CourtNew York Court of Appeals Court of Appeals

OPINION TEXT STARTS HERE

Action by James W. King against the Interborough Rapid Transit Company. From a judgment of the Appellate Division, First Department (197 App. Div. 15,188 N. Y. Supp. 700), reversing a judgment of the Trial Term entered upon a verdict in favor of plaintiff and dismissing the complaint, plaintiff appeals.

Modified by granting new trial, and as modified affirmed.Appeal from Supreme Court, Appellate Division, First department.

James A. Beha and John J. Cunneen, both of New York City, for appellant.

B. H. Ames and James L. Quackenbush, both of New York City, for respondent.

POUND, J.

The gist of plaintiff's complaint and proof is that the defendant transported packages of newspapers in charge of carriers on its Third Avenue Elevated railroad for the purpose of distributing them to newsdealers by delivering them on the platforms of its stations; that on October 23, 1919, plaintiff was a prospective passenger on the platform of the Eighteenth street station, having paid his fare, waiting an uptown train, when a bundle of such newspapers was thrown from the front platformof the rear car of a train which passed the station rapidly without stopping; that plaintiff was struck and injured.
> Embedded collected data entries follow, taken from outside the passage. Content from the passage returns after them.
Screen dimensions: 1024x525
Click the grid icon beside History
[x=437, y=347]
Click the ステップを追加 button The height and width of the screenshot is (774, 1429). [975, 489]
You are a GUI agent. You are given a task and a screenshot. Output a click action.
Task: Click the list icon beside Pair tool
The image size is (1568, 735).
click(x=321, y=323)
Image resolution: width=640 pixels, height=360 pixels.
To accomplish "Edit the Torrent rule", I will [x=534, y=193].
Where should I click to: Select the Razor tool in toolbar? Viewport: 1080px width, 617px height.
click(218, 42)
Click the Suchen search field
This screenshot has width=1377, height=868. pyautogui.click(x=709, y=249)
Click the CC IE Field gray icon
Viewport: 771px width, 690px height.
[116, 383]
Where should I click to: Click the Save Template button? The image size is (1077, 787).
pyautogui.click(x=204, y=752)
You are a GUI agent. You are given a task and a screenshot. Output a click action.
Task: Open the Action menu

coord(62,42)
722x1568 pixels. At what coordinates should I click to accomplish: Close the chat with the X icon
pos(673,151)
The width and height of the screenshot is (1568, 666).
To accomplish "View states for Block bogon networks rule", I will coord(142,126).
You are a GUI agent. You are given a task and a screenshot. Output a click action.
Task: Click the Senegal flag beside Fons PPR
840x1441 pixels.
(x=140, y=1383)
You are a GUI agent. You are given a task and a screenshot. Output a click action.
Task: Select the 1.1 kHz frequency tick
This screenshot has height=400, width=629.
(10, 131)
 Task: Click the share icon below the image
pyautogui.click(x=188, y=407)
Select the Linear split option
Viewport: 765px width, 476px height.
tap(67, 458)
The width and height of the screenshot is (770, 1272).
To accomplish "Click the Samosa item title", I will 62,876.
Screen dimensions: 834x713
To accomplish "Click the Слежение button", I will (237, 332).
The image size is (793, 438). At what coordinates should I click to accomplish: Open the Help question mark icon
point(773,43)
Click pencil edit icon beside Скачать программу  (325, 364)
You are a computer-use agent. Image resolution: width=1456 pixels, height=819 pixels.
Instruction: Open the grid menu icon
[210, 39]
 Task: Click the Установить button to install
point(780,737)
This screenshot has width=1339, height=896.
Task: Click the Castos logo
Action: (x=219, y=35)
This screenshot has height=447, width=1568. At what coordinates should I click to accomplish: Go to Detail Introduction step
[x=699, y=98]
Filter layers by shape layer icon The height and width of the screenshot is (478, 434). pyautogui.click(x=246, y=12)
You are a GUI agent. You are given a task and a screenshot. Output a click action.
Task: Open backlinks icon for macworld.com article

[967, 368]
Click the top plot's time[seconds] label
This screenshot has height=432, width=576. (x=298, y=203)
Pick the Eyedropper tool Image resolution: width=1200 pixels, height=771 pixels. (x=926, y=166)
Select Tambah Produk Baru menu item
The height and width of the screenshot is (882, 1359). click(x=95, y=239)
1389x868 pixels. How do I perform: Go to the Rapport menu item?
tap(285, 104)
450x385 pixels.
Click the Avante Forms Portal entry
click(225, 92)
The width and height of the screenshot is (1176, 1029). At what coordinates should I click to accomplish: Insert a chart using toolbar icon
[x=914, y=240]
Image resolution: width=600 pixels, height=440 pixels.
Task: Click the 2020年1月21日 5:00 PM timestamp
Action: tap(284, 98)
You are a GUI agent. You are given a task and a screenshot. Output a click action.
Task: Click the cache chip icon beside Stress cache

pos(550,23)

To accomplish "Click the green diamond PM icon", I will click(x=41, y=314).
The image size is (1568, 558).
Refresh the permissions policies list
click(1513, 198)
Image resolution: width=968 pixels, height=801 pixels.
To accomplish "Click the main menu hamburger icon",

As early as August, 1915, the Public Service Commission had approved rules of defendant which regulated the carrying of newspapers with much detail and sufficiently, if obeyed, to prevent carriers or others from throwing bundles of newspapers from moving trains. The danger to bystanders on the station platforms of being struck by such bundles if they were thrown off, particularly from moving trains, must have been a familiar and usual one thus to be foreseen and guarded against. Newspaper carriers were required to wear badges, and the trainmen were charged with the duty of indicating where on the car platforms the bundles were to be deposited and thus were charged with special duties of supervision over the carriers.

[1][2] But an inference of negligence may be drawn from disobedience to rules of conduct by a passenger if the carrier is negligent in enforcing such rules. We are not dealing with an isolated act of a casual passenger. If we were, the gist of the action might be scienter. Carpenter v. Boston & A. R. Co., 97 N. Y. 494, 49 Am. Rep. 540. A custom of carrying many of these packages daily is shown. While it is not shown that infraction of such rules is common, it is shown that trainmen are sedulously instructed never to allow newspapers to be thrown from the platform of a moving car, and that no trainman was at his post on the car platform when the train was at or passing the station platform, as the rules of the defendant required. Defendant was bound to exercise reasonable care to prevent the violation of rules intended for the safety of passengers. It could not rely on moral suasion merely.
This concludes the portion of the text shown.